**** Texto fornecido

UM ESCRITOR DA SABEDORIA E DO BOM HUMOR: GILBERT KEITH CHESTERTON

   Sou eu o homem que com maior ousadia descobriu aquilo que a muito já havia sido descoberto.
   Esse o mote do livro, brilhante, de G.K.Chesterton. Não conheço pensamento mais claro. Ele pega aquilo que temos PREGUIÇA de pensar, que temos dado como certo, e com simples bom-senso, mostra seu erro. Dessa forma Chesterton provoca um nó em sua cabeça e mesmo que voce seja um escravo do pensamento escuro e aprisionador, algo em voce balança ao término de sua exultante leitura.
   Chesterton foi uma raridade no século XX. Um escritor que foi um homem feliz. Seu método é racional. Ele pega o que é comumente dito e o leva ao pé da letra. Então compara esse pensamento com aquilo que as pessoas têm como excêntrico e demonstra assim que o que é dado como certo pode ser muito errado. E o excêntrico pode ser o muito claro. Seu estilo é aquele do bonachão professor de Oxford. Não, ele nunca lecionou. Foi jornalista e em seguida escritor de sucesso. Seus debates com amigos ilustres ( Bernard Shaw, H G Wells ) eram transmitidos ao vivo pela BBC. Grande sucesso também fez o debate com Bertrand Russel. Chesterton venceu todos. Sua bússola, ele logo o diz, é o conto de fadas. Sim, contra a ciência e o materialismo ele usa a moral do conto de fadas. O racionalismo de Branca de Neve ou do Gato de Botas ( e ele demonstra onde mora a razão pura e prática desses contos ), contra Darwin e Schopenhauer. O modo como ele demole Darwin é fabuloso.
   Livros como Zorba, poemas de Yeats, o encontro com o pensamento de Montaigne, o teatro de Shakespeare, a leitura de Bergson, todos esses momentos decisivos ( e posso incluir ainda Eliot, Keats, Whitman, Huxley ), foram passos rumo ao encontro com uma consciência maior em minha vida de leitor. Sair da vida pequena e caminhar a uma vida grande. Chesterton é a coroação desse caminho, é a cura de descaminhos. Em um mundo melhor todos leriam Chesterton. Como teriam lido Emerson. Leriam mais Stendhal.

********
**** Registros

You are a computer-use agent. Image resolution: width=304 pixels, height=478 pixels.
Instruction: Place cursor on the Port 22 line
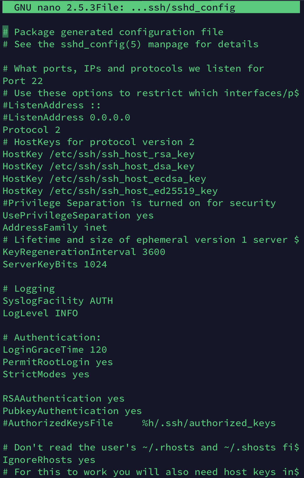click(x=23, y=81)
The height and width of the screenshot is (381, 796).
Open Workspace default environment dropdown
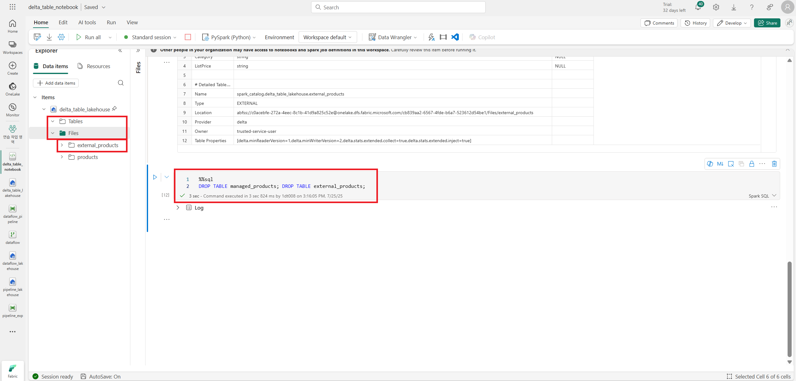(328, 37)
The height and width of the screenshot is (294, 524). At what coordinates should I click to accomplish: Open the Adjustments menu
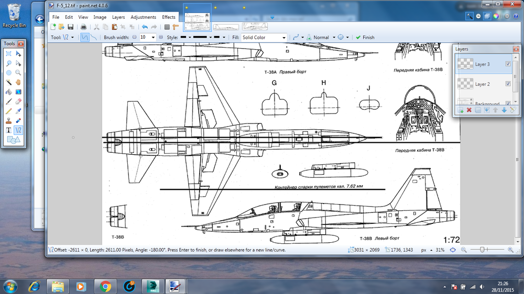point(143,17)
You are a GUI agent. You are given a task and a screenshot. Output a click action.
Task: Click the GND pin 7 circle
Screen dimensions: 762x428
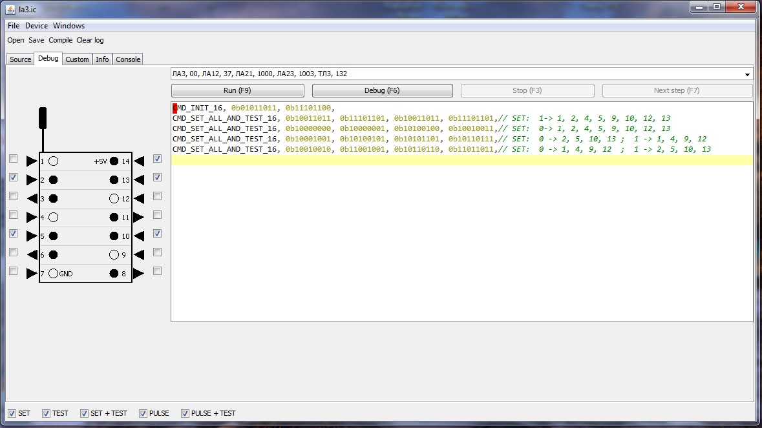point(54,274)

********
**** Registros

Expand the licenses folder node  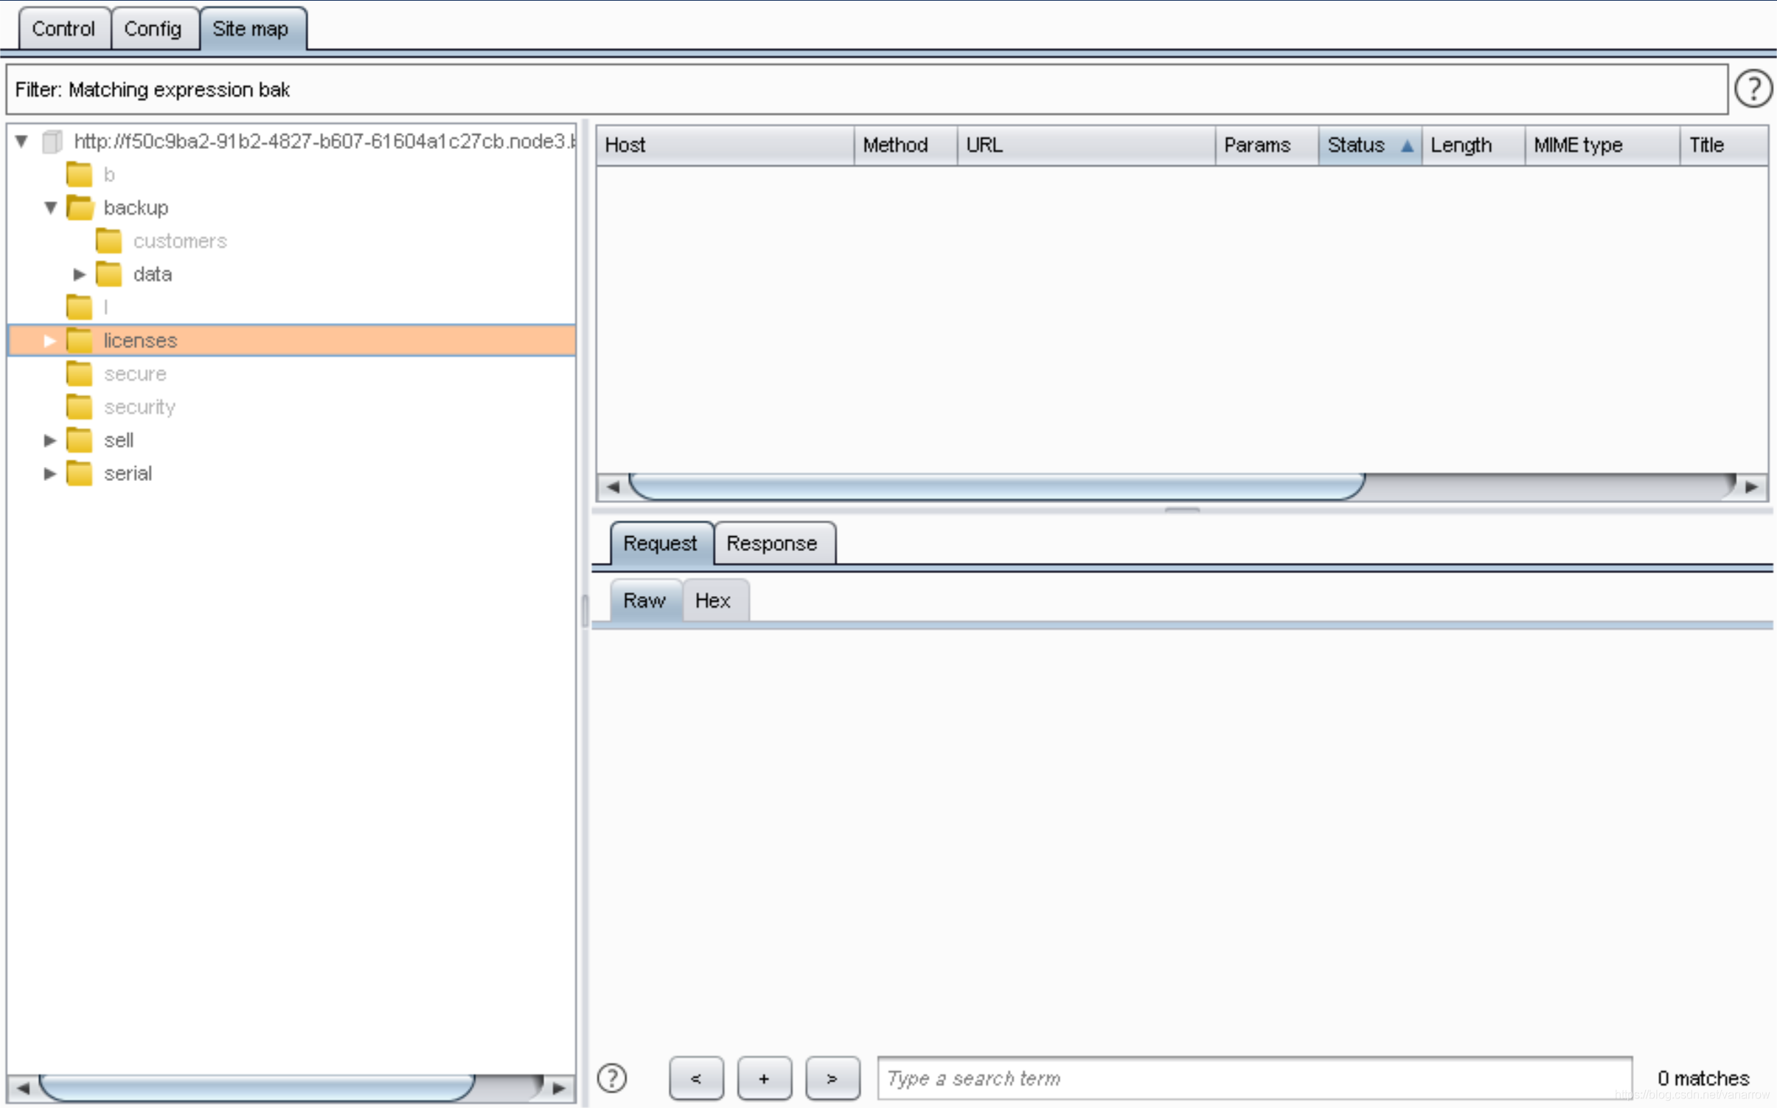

********
**** Registros

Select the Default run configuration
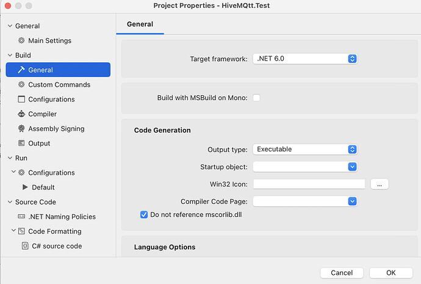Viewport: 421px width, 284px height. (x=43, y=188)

********

- _Tarefa a realizar_
Copie fielmente o trecho do texto sobre Chesterton que vai de "Sou eu o homem" até "sua exultante leitura.", incluindo essas palavras. Não é preciso consultar os registros.

- _Exercício concluído_
Sou eu o homem que com maior ousadia descobriu aquilo que a muito já havia sido descoberto.
   Esse o mote do livro, brilhante, de G.K.Chesterton. Não conheço pensamento mais claro. Ele pega aquilo que temos PREGUIÇA de pensar, que temos dado como certo, e com simples bom-senso, mostra seu erro. Dessa forma Chesterton provoca um nó em sua cabeça e mesmo que voce seja um escravo do pensamento escuro e aprisionador, algo em voce balança ao término de sua exultante leitura.